Most people understand “interest” as it applies to loans, credit cards and savings accounts. When talking about loans and credit cards, interest is the fee you are charged to borrow money. With savings accounts, interest is the amount of money you earn for keeping your savings in the bank. The “interest rate” is the rate at which the interest is calculated.
There are two main types of interest: simple and compounded. Simple interest is calculated on the principal (the amount originally borrowed), while compound interest is calculated on the principal plus any interest accrued during past periods. Simple interest is typically charged on short-term loans, that is, those with a 30 or 60 day term. Compound interest is considered to be the norm in most financial arrangements.

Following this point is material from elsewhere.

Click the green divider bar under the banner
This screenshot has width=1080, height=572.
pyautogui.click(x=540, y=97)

Compound Interest and Savings
There are two sides to the compound interest coin. The first is the effect on savings. Compound interest can lead to significant increases in your savings account. Note that when saving money, it is always best to compound more frequently. Daily compounding is better than monthly or quarterly compounding: if you are compounding daily, you begin earning compounded interest the day after you invest, instead of one, two, three or six months later. And the longer you leave your savings, the better. If you invest today at 10% interest, your total savings will double in about seven years. Left for another seven years, your savings will double again.

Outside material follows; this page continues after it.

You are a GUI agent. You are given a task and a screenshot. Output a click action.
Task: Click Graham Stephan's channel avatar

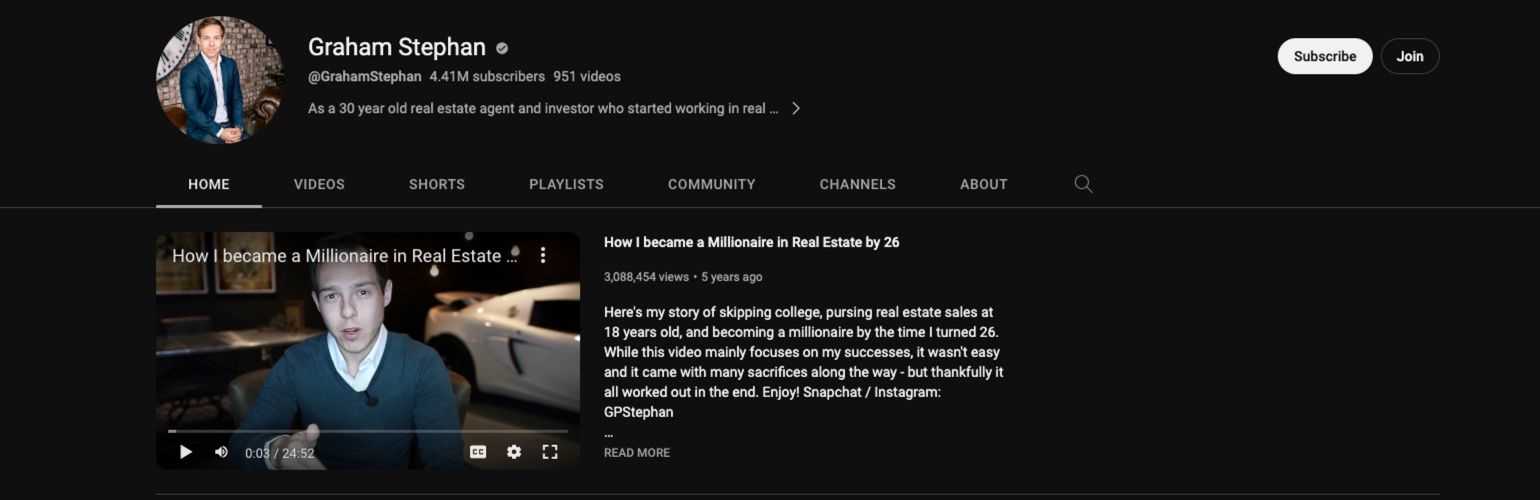point(220,80)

Compound Interest and Debt
Here is the other side of the coin. As we’ve seen, compound interest, accrued over time, leads to a significant increase in your savings. If you apply that logic to debt, compound interest, accrued over time, leads to a significant increase in the amount of money you owe. Because you are paying interest on interest, if you leave your debt to accrue, you’ll end up paying a lot more in the long run. Consider credit card debt as an example. If you only make the minimum payment each month, interest will accrue on the remaining balance. The larger the balance you leave, the more interest gets charged. By the next month, the outstanding balance you’ll be paying will include interest charged on the previous balance, which includes interest accrued in prior periods.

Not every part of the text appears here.